- _Work to be completed_
Repeat the data exactly. Pictures stay out.

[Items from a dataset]
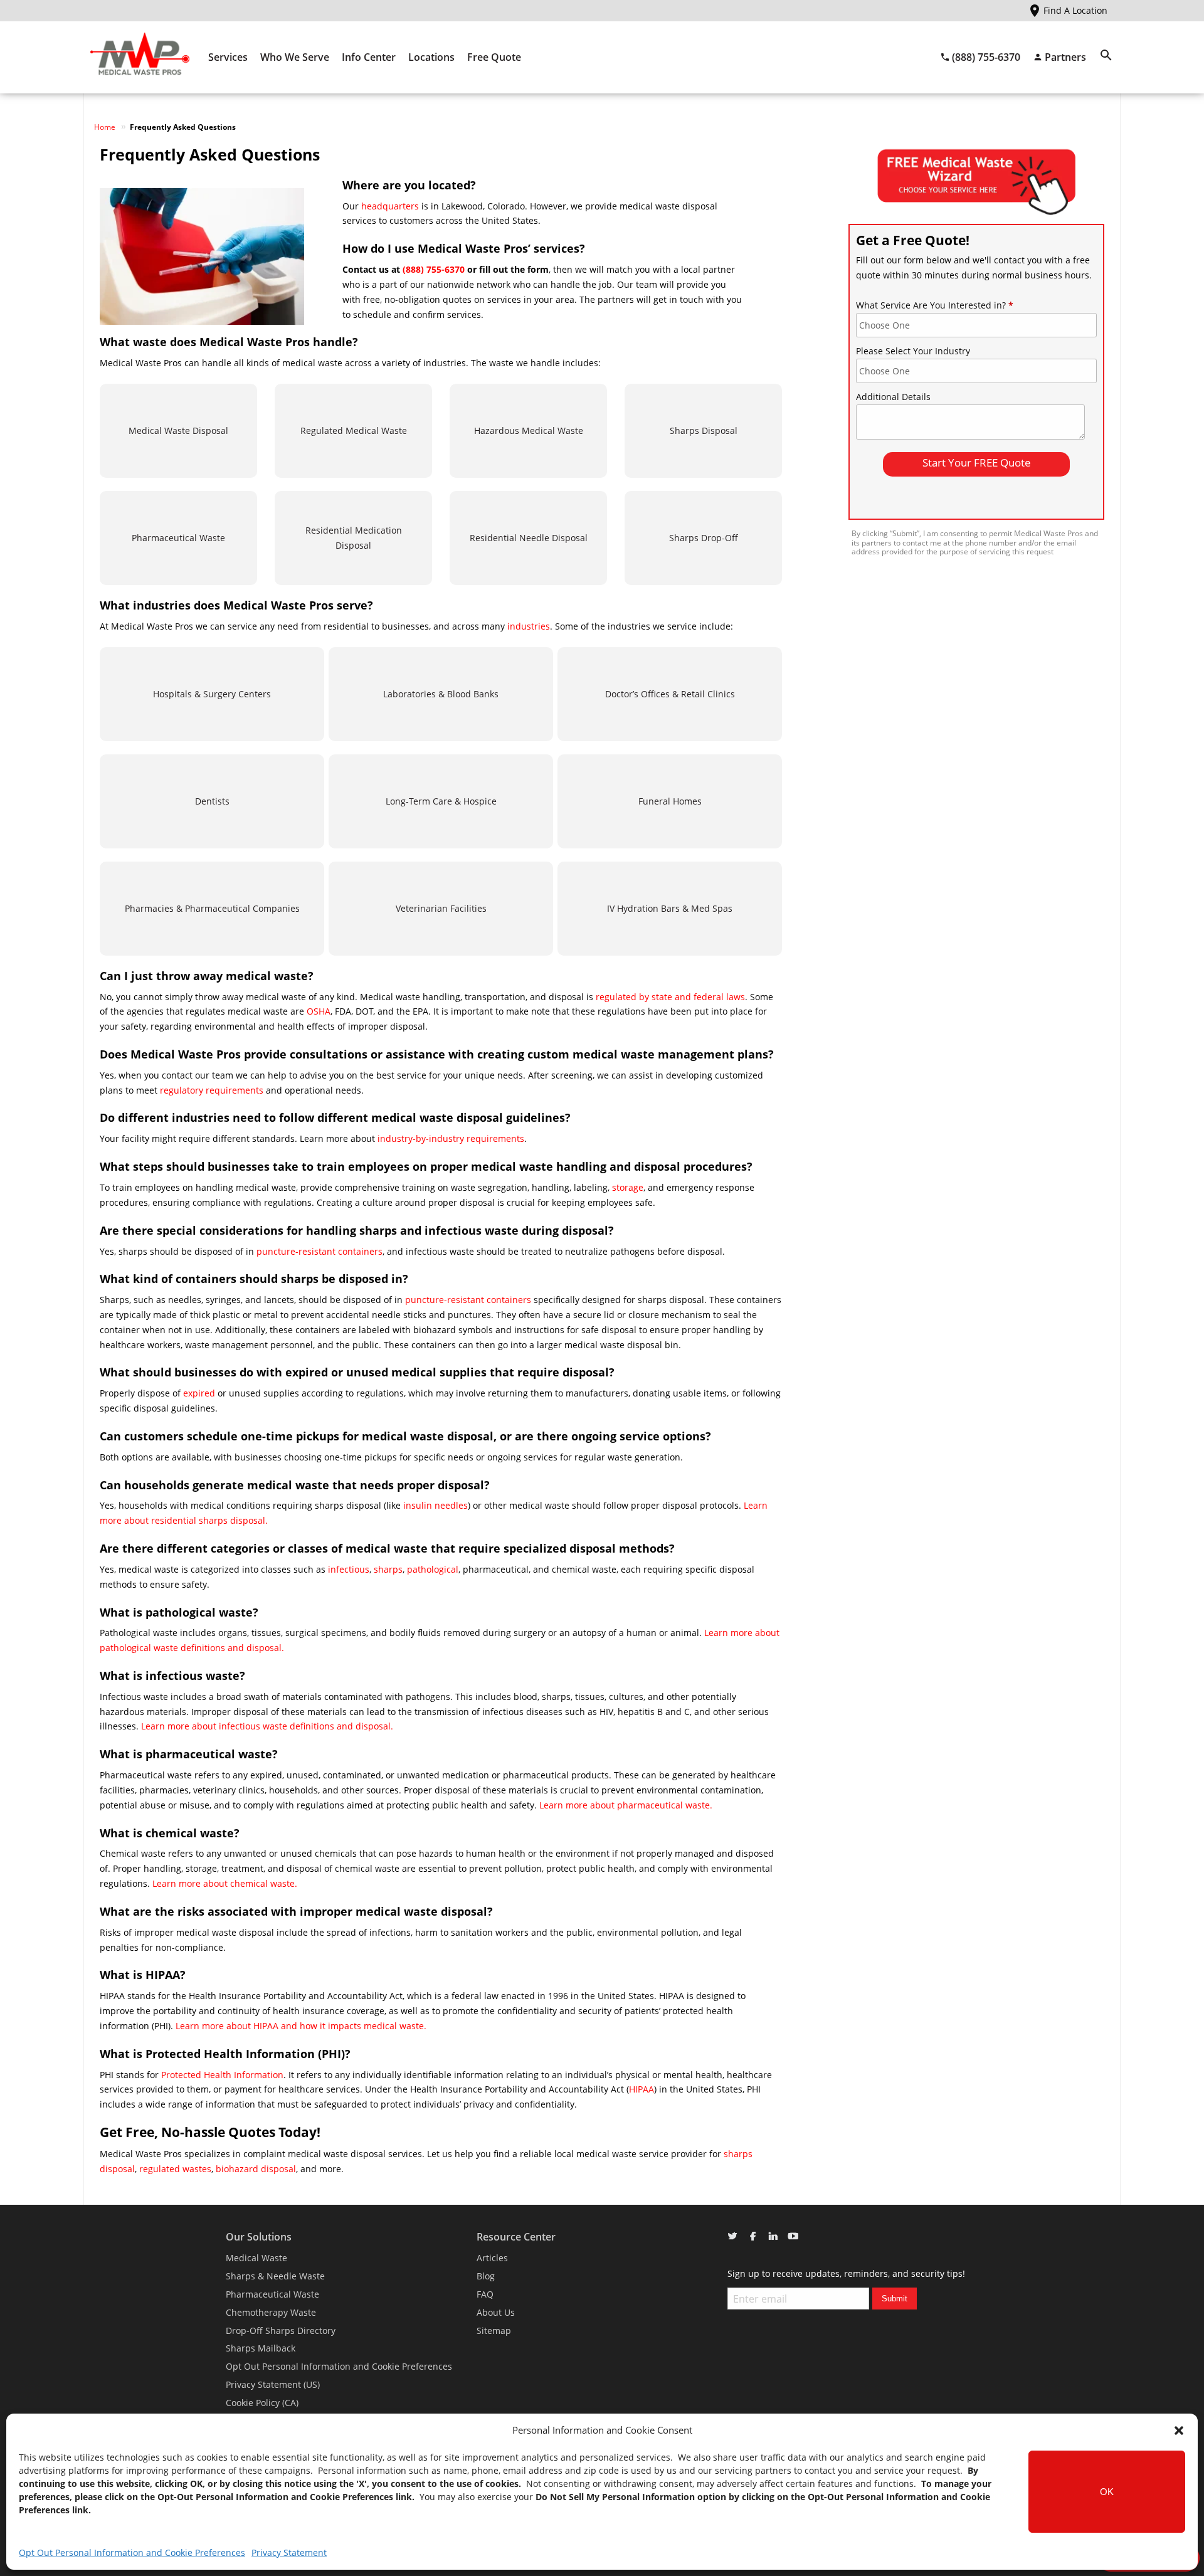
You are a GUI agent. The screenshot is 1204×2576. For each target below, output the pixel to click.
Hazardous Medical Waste (528, 430)
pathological (432, 1569)
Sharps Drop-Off (703, 538)
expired (200, 1393)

- _Reply_
You are a GUI agent. The screenshot is 1204×2576. For each target below, output the pixel to click.
Hazardous Medical Waste (528, 430)
pathological (432, 1569)
Sharps Drop-Off (703, 538)
expired (200, 1393)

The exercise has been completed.